Thirty was Supposed to Make Me a Real Boy

Mathematically, (and isn’t that what’s truly important?) 30 doesn’t seem like a particularly engaging number. It’s somewhat obnoxious even, considering it doesn’t go into 100 very nicely, or even 75, which is supposed to be the average life span of a human (the last time I checked. No, I won’t cite it. Go away.) It’s impossible to make it into a clean and quick percentage - unless I decide to live to be precisely ninety. But then again, why not? Ninety is a good age. Hopefully, I won’t be brain dead, and I can still pick up a pen; I’ll be doing great.

So why is 30 significant? Some people define it as the end of youth, but wouldn’t that be what menopause is for? Or wrinkles? I don’t know. I still can have the babies and have my common sense questioned, so I feel pretty young.

I was told when I started writing at twelve that I couldn’t write anything real until I was 30. Why? What happens at the stroke of midnight on the eve of your 29th birthday?

Midlife crises, for many, I suppose. I always felt, in my egotism of youth, naysaying by the older generation was a means of self-defense against regret. Those older people who insisted I have nothing to say until that magical birthday when my life experiences would suddenly matter didn’t seem to have spent their youth well.

────────

**Stated exercise 1:**
Return the records verbatim, from the line with "Given: Click the Conservative" up to and including the line with "pyautogui.click(x=68, y=396)".

**Data excerpts:**
────────

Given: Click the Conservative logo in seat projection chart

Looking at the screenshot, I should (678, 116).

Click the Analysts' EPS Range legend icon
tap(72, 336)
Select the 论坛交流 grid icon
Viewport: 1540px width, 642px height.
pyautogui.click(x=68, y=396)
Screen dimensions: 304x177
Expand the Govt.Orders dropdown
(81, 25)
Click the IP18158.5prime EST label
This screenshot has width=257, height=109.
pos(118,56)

────────

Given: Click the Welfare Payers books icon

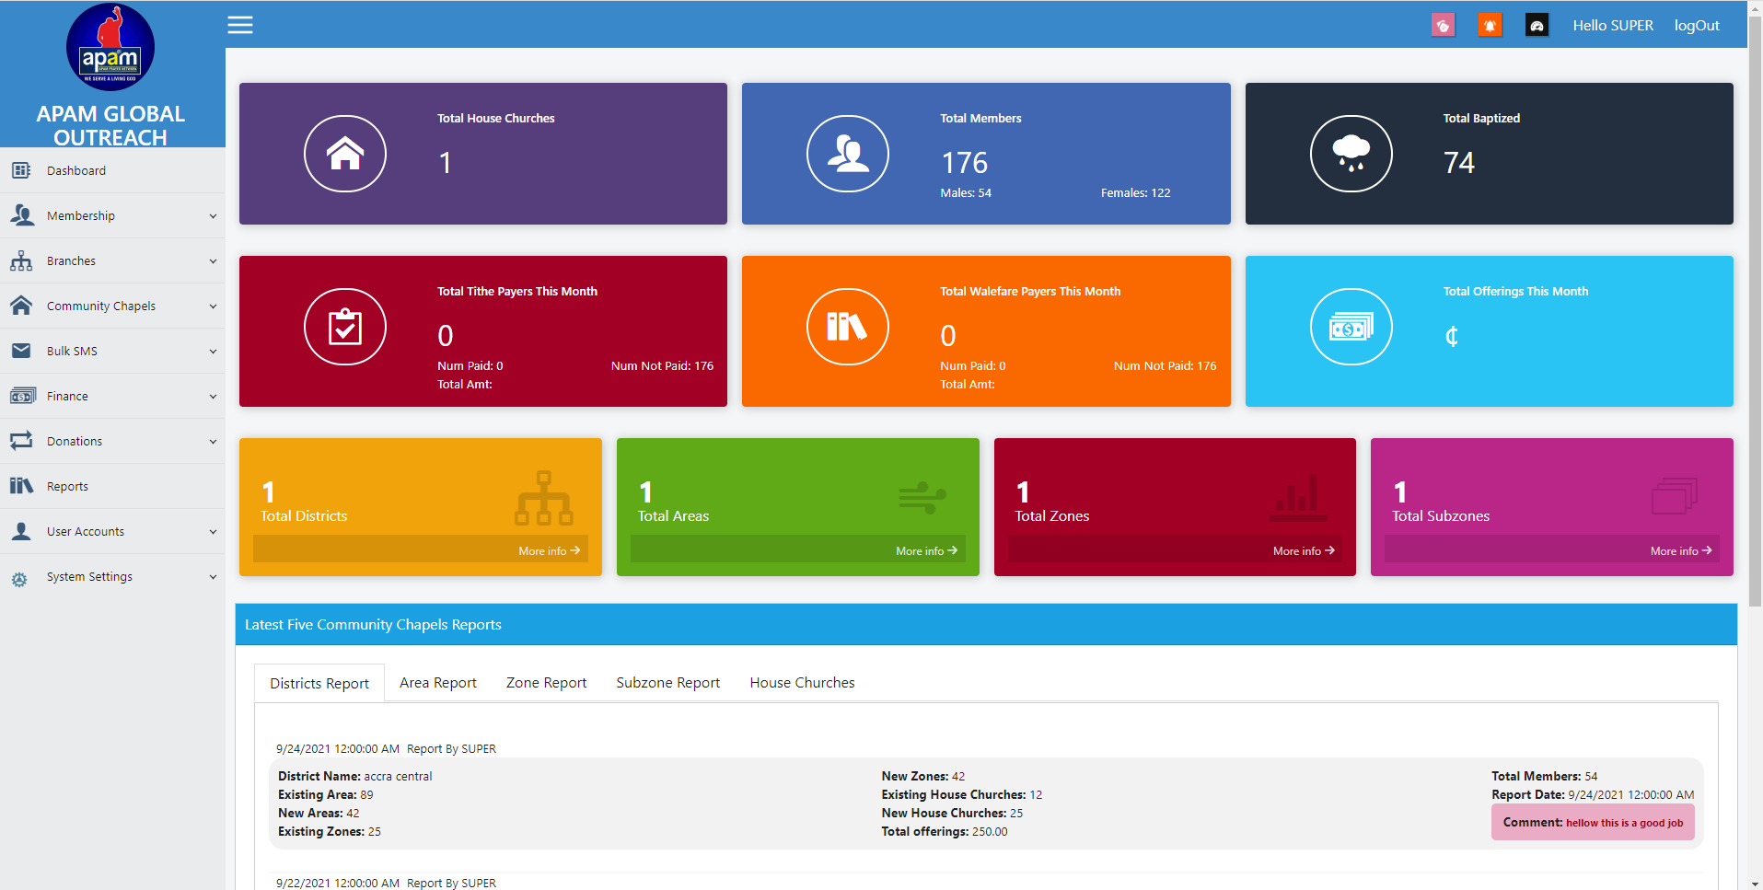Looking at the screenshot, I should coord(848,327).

────────

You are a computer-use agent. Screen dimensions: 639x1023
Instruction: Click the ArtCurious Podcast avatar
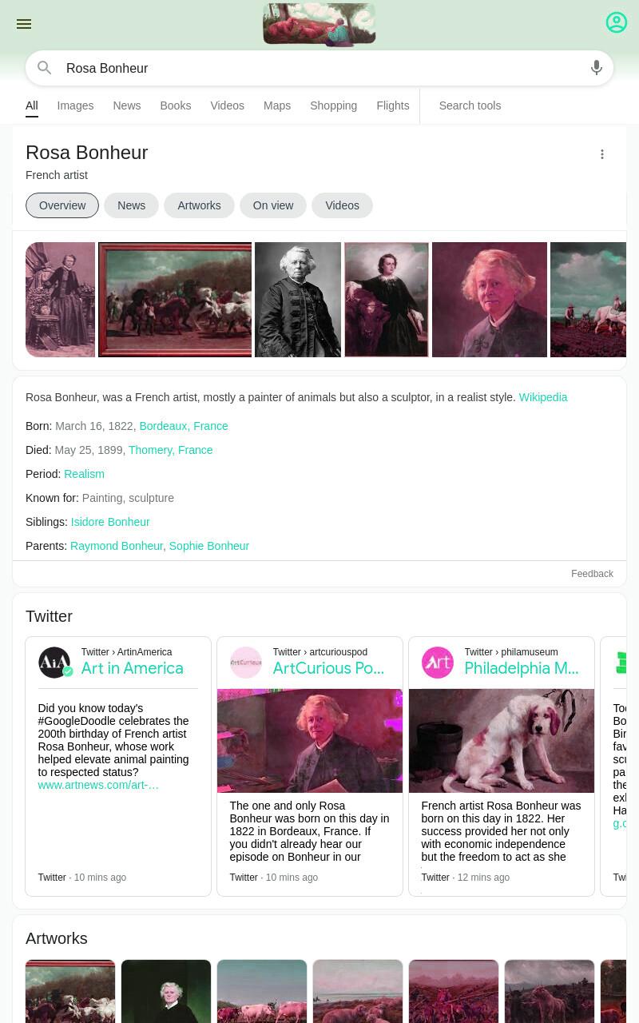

────────

**Stated exercise 2:**
Retype the essay on turning thirty word for word, from "Mathematically, (and isn’t" up to and including "feel pretty young.".

**Response 1:**
Given: Click the Conservative logo in seat projection chart

Looking at the screenshot, I should (678, 116).

Click the Analysts' EPS Range legend icon
tap(72, 336)
Select the 论坛交流 grid icon
Viewport: 1540px width, 642px height.
pyautogui.click(x=68, y=396)

**Response 2:**
Mathematically, (and isn’t that what’s truly important?) 30 doesn’t seem like a particularly engaging number. It’s somewhat obnoxious even, considering it doesn’t go into 100 very nicely, or even 75, which is supposed to be the average life span of a human (the last time I checked. No, I won’t cite it. Go away.) It’s impossible to make it into a clean and quick percentage - unless I decide to live to be precisely ninety. But then again, why not? Ninety is a good age. Hopefully, I won’t be brain dead, and I can still pick up a pen; I’ll be doing great.

So why is 30 significant? Some people define it as the end of youth, but wouldn’t that be what menopause is for? Or wrinkles? I don’t know. I still can have the babies and have my common sense questioned, so I feel pretty young.